• EXERCISE REQUIREMENTS:
Using the listing below, give again exactly the lines from the line with "This screenshot has width=576, height=398." to the line with "This screenshot has height=383, width=680.", inclusive, without the pictures.

• GIVEN RECORDS:
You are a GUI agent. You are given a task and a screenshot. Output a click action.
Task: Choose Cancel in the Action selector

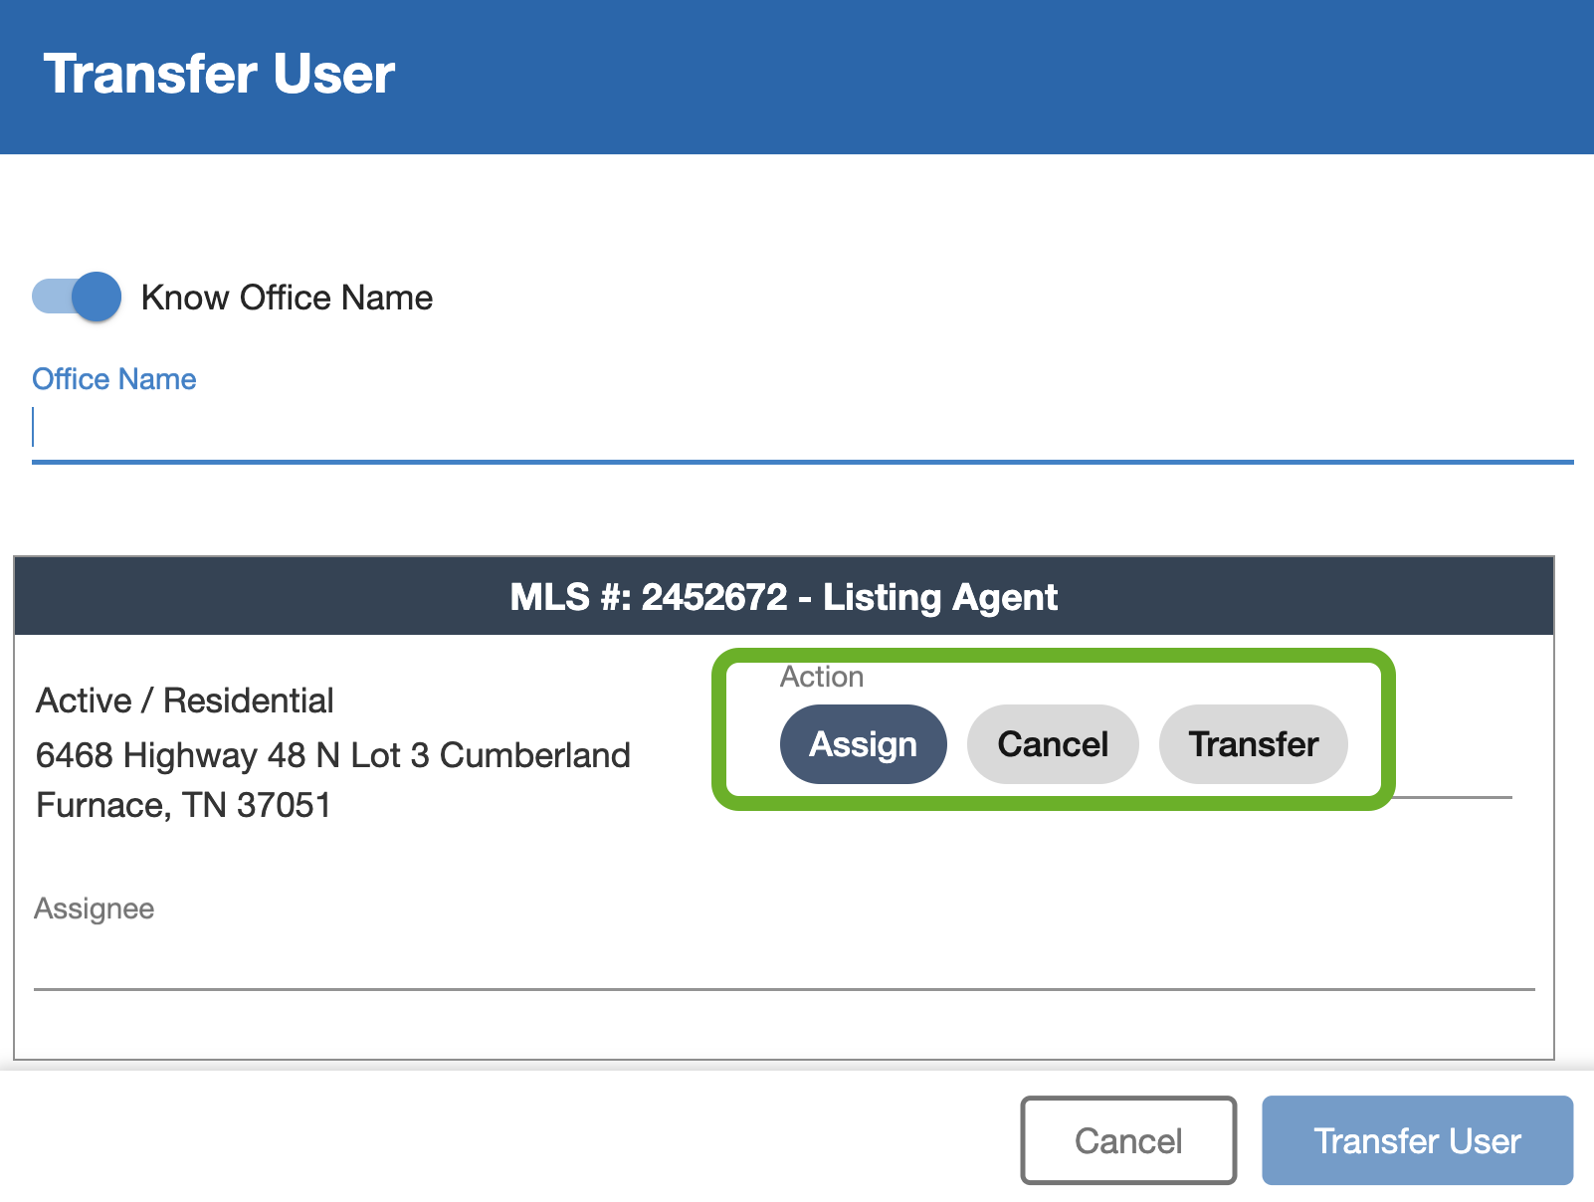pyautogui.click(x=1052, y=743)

...

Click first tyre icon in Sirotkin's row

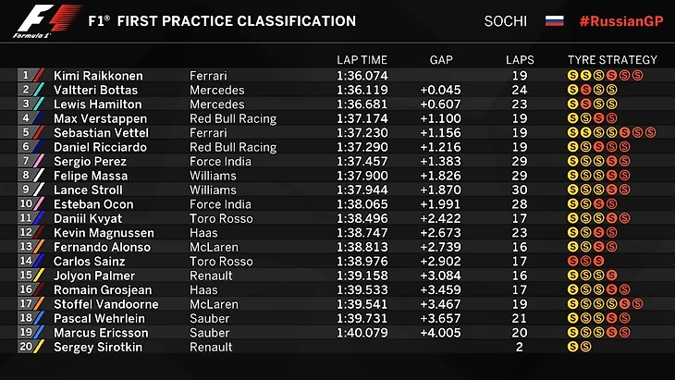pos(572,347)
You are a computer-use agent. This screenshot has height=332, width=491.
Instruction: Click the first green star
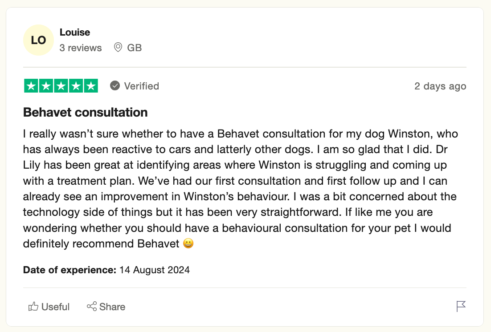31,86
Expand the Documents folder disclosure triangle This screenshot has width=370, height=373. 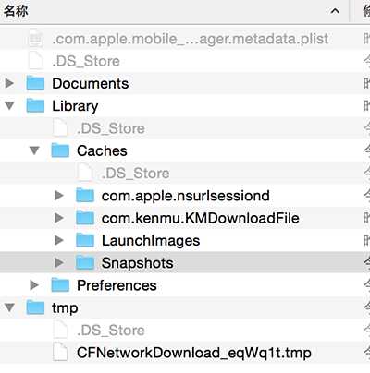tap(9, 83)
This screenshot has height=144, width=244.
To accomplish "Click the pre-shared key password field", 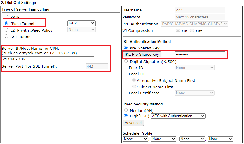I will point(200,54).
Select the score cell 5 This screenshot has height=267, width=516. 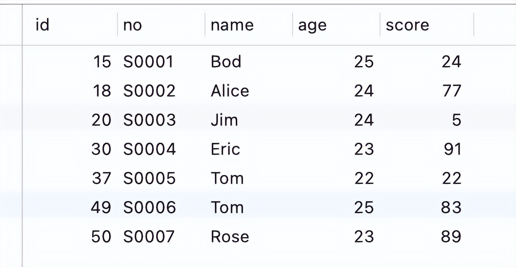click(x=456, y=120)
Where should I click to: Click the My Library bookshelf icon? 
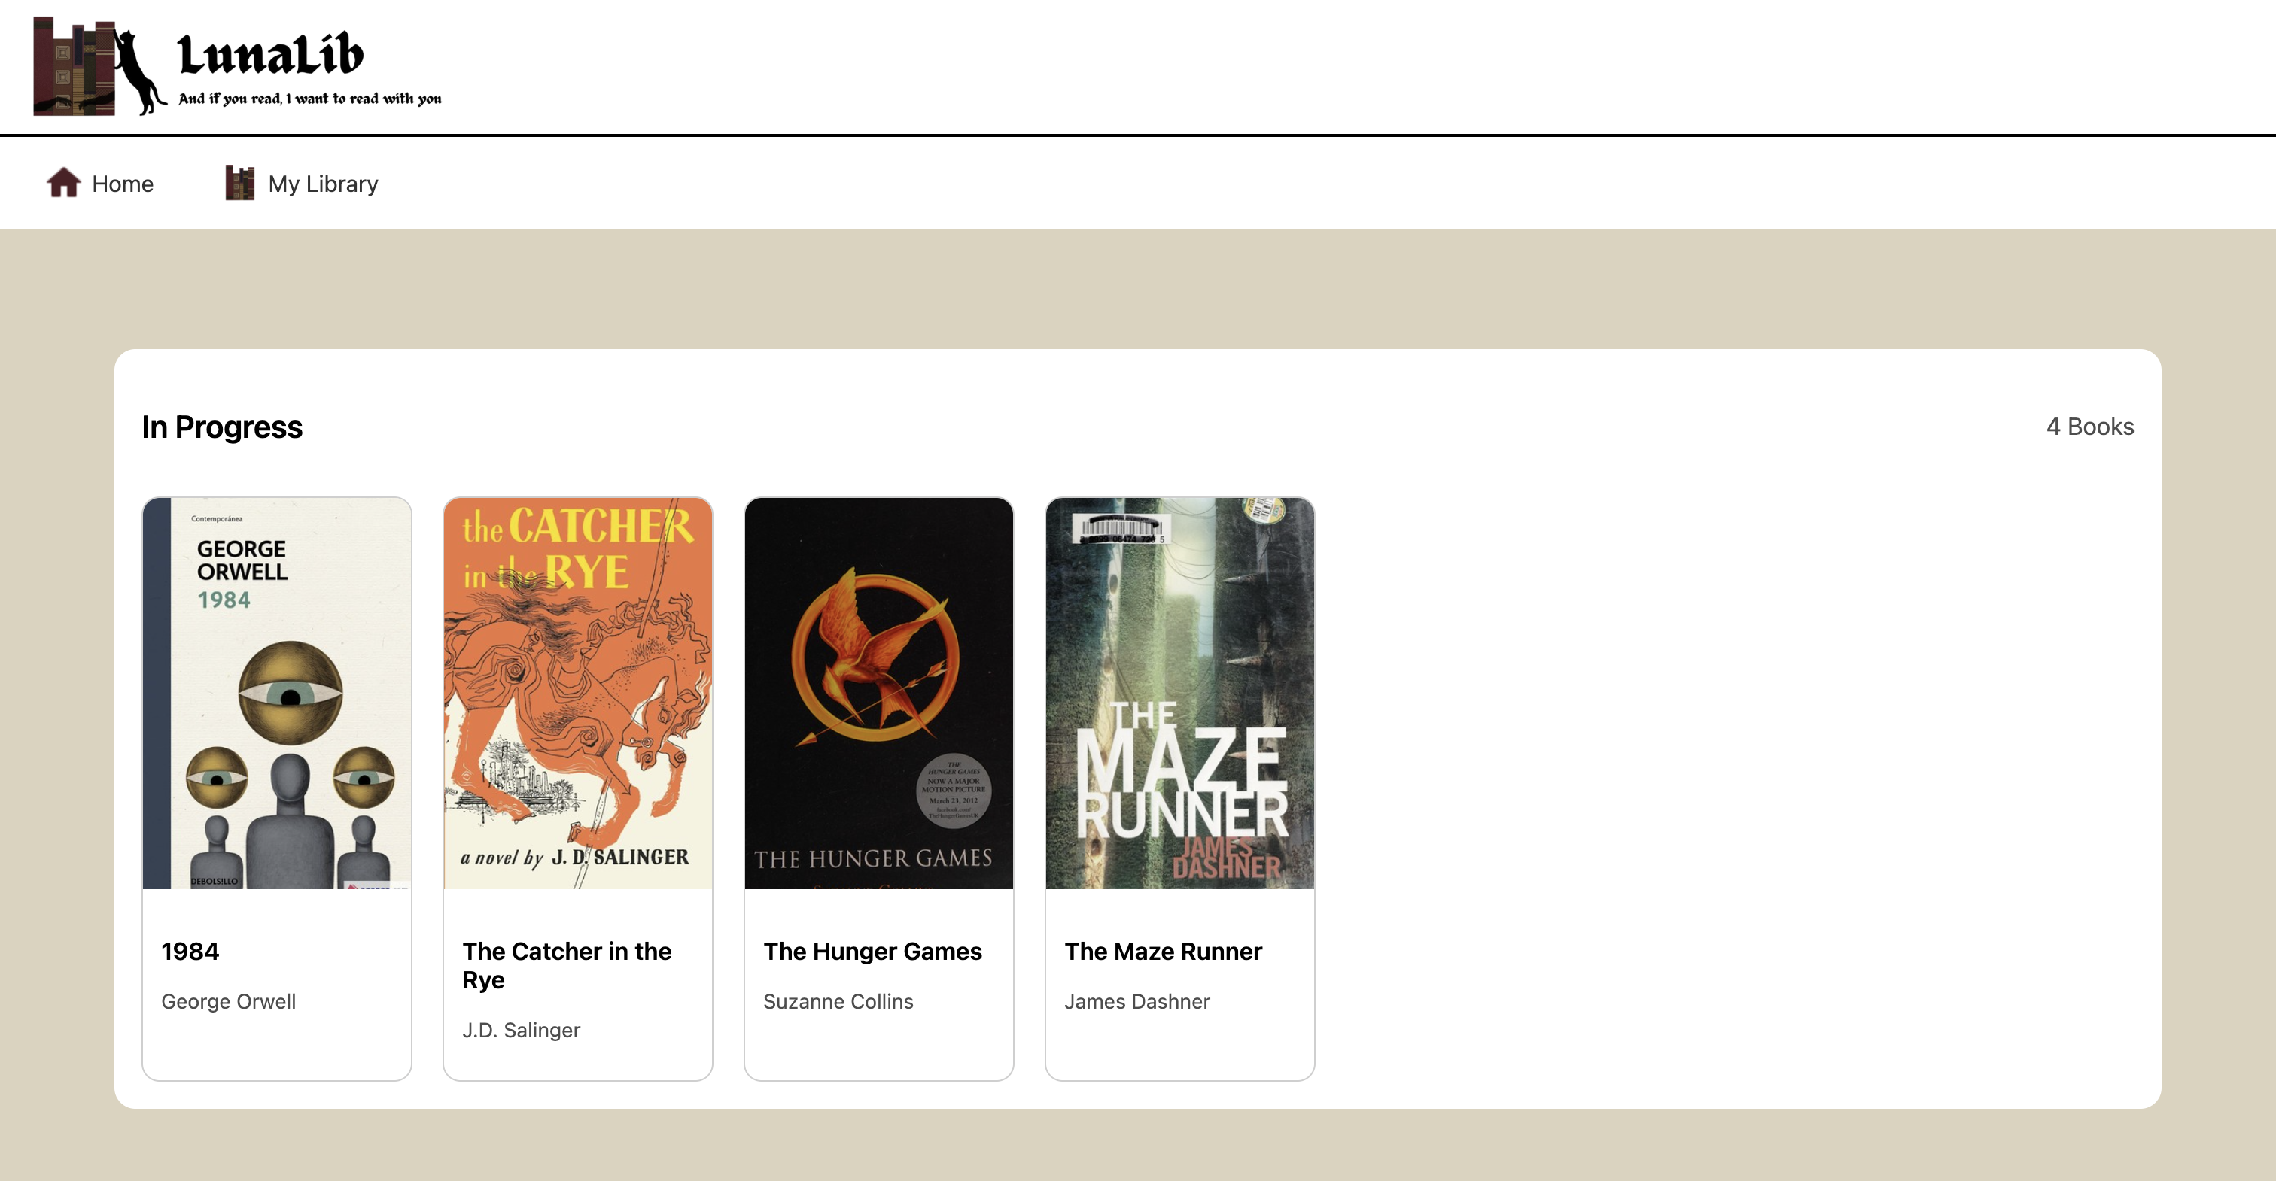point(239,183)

==

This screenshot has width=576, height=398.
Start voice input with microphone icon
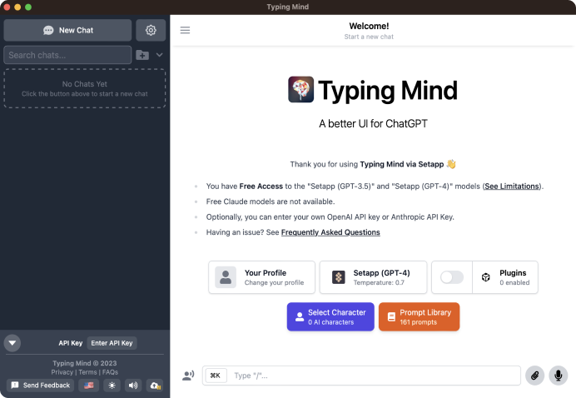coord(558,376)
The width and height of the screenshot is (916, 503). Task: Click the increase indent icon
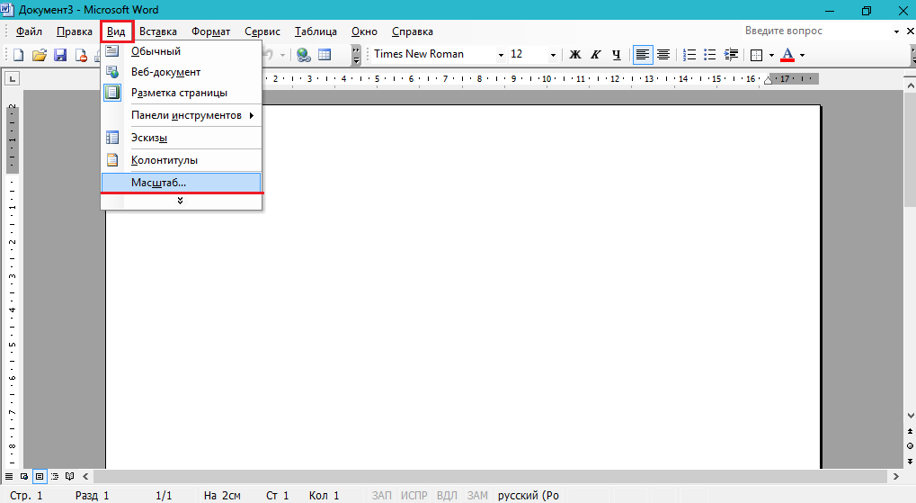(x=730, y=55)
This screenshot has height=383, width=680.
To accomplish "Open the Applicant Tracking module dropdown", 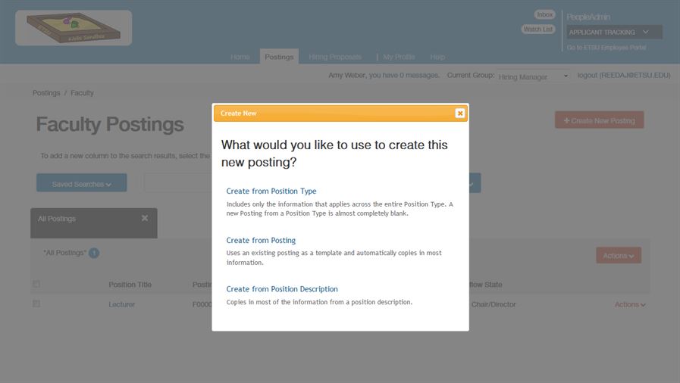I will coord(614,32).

• OUTPUT OF THE EXERCISE:
This screenshot has width=576, height=398.
Start voice input with microphone icon
coord(558,376)
The width and height of the screenshot is (916, 503). Task: Click the increase indent icon
(x=730, y=55)
This screenshot has height=383, width=680.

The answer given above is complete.